SCARS

Summary: Sebatang kara, tanpa keluarga. Kehidupan yang sulit dan cinta yang harus terpisah paksa darinya. Kebaikan yang selalu buatnya sengsara. Pria itu sangat ia takuti dan benci. Membuatnya menangis, sakit. Hidup yang penuh luka dan derita. Akankah ia masih bisa bahagia?

Disclaimer: Naruto just Masashi Kisimoto punya

Rated: M (masih bingung *plakk!)

Chap 1

Happy reading ^^

Hujan semalam masih menyisakan genangan-genangan air penghias jalan. Dingin yang menyengat, tak urung membuat sebagian orang menyisihkan langkah mereka tanpa mantel dan syal. Hanya sebagian orang saja terlihat berlalu lalang di pagi yang mentari pun masih enggan menampakkan rupanya. Ini masih pagi. Tepat pukul enam sepasang langkah kecil menapaki jalanan yang dinaungi rimbun hijau pohon sakura di sepanjang sisinya. Rambutnya tersembunyi dalam sebuah syal ungu pucat yang ia gelung rapat-rapat menyembunyikan sebagian kepalanya. Tangan mungil dengan sarung tangan abu-abu itu menggeret sebuah koper besar dan tas hitam yang terlihat penuh diselempang tangannya. Sesekali ia berhenti sejenak, mengusap-usap tangannya dan ia dekatkan pada mulutnya yang tertutup syal guna mengurangi hawa dingin yang menusuk.

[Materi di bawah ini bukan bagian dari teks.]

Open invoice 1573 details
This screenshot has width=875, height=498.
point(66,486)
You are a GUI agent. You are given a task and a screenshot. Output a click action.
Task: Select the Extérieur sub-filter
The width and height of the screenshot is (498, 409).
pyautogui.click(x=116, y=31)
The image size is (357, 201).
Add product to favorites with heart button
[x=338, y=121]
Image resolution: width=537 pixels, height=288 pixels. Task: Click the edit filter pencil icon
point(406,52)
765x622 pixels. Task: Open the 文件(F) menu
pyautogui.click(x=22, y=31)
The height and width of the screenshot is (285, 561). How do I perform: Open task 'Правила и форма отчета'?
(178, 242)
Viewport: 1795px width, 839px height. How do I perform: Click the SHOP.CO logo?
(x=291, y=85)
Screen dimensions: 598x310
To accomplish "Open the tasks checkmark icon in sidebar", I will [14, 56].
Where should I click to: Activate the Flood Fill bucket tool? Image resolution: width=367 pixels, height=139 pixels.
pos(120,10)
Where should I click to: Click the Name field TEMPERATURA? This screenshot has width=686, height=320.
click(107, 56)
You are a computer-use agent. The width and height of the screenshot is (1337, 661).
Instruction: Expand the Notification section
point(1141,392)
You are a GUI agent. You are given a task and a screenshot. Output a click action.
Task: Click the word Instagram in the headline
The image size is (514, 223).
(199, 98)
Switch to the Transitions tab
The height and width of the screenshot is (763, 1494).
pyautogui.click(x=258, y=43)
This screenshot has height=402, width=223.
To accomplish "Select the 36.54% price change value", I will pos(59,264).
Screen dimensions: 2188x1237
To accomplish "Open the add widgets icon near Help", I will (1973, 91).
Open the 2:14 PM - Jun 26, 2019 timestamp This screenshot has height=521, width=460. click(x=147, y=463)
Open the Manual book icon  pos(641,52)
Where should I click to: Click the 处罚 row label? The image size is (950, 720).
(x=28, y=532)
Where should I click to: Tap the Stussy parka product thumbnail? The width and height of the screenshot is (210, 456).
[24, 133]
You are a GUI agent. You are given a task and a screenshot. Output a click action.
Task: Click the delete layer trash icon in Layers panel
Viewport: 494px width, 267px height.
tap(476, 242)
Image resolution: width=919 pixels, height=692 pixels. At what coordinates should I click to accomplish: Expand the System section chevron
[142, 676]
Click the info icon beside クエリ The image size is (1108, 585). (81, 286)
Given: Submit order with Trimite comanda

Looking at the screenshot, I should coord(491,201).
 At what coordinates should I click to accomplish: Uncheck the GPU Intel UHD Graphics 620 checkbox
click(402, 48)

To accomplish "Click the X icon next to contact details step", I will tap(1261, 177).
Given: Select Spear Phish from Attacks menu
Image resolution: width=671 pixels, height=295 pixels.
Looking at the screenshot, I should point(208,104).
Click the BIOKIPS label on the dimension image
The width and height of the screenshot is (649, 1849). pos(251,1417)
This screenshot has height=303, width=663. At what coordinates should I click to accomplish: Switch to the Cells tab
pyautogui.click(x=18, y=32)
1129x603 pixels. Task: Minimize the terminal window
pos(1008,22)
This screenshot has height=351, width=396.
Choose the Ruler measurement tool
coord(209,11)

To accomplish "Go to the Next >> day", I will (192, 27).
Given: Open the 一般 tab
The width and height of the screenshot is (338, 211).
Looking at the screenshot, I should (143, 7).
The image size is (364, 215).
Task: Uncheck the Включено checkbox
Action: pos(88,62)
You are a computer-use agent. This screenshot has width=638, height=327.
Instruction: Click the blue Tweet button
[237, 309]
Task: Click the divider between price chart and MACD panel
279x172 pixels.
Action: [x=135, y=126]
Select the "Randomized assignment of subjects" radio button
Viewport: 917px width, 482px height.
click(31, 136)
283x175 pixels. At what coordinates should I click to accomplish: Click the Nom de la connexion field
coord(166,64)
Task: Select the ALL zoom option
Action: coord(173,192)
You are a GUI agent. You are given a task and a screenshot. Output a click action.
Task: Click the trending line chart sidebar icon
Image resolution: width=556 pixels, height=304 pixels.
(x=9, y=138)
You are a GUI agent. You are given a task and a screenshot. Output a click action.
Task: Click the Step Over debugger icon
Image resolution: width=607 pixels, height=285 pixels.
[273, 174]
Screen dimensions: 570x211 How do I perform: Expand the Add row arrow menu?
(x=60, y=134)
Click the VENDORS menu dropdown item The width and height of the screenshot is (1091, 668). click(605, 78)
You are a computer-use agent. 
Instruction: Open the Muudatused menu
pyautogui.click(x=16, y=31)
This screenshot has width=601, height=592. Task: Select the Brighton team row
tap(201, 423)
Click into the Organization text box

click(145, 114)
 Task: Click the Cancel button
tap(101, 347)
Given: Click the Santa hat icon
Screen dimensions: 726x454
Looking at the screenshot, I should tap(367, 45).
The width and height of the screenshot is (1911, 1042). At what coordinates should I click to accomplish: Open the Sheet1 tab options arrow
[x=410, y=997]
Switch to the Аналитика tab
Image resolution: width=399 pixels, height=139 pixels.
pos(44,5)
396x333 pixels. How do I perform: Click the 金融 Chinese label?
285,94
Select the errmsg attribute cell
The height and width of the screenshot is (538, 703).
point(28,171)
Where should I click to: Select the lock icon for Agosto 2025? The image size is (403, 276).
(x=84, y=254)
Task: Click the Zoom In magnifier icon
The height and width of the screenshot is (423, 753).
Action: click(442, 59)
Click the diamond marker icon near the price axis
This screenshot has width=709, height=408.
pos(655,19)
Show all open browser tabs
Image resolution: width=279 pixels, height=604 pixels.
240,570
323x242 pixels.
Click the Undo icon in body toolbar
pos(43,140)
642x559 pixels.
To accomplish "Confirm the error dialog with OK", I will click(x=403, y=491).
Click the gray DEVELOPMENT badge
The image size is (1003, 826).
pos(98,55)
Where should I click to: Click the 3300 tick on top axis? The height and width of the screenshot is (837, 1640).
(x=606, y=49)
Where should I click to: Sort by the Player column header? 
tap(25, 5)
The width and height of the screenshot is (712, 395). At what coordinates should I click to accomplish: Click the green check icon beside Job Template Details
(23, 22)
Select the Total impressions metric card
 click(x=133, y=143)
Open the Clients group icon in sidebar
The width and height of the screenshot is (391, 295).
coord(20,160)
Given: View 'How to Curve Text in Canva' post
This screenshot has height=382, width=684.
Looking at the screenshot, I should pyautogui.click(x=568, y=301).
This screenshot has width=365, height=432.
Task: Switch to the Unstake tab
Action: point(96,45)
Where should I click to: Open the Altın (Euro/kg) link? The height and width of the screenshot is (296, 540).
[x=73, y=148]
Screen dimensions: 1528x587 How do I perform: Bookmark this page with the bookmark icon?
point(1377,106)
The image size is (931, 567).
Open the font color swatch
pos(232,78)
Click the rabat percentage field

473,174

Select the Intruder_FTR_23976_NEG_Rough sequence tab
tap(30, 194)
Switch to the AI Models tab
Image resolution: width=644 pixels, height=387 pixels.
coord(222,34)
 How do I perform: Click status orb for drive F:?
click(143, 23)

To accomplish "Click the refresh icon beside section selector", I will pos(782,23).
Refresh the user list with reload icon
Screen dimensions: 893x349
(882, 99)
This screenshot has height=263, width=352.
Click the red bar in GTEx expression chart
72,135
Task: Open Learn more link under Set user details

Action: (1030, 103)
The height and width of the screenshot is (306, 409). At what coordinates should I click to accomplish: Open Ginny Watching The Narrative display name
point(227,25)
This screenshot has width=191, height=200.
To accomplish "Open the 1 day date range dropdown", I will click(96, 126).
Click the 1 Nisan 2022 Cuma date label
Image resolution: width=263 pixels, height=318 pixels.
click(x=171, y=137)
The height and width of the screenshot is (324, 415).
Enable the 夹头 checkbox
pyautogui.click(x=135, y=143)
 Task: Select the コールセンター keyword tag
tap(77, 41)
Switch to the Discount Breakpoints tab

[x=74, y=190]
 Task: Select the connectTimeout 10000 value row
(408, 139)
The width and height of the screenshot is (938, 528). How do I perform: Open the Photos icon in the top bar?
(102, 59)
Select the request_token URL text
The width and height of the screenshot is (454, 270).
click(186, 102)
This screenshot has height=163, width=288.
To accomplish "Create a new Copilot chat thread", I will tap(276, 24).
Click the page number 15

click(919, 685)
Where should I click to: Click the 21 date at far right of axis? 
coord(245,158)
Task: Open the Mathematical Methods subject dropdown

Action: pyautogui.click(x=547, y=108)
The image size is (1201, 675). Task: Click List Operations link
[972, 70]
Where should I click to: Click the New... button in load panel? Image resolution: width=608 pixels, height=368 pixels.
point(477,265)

Kabut tipis keluar dari mulutnya, ketika gulungan syal tebal itu ia buka sedikit sambil memandang bangunan yang sudah agak tua berlantai lima di hadapannya. Itu adalah apartemen, -ralat- flat sederhana yang akan menjadi tempat tinggalnya sekarang. Tidak terlalu buruk, namun lebih baik rumahnya yang dulu daripada bagunan kusam itu. Enam bulan lalu sebuah kecelakaan maut merenggut semua orang terkasihnya. Ayah, ibu, dan adik perempuannya. Menyisakan kenangan pahit yang tak bisa dilupakan begitu saja. Menyisakan penyesalan yang begitu mendalam mengapa tak ia juga ikut dalam kecelakaan itu, hingga mungkin kini ia masih bisa bersama keluarganya di surga sana.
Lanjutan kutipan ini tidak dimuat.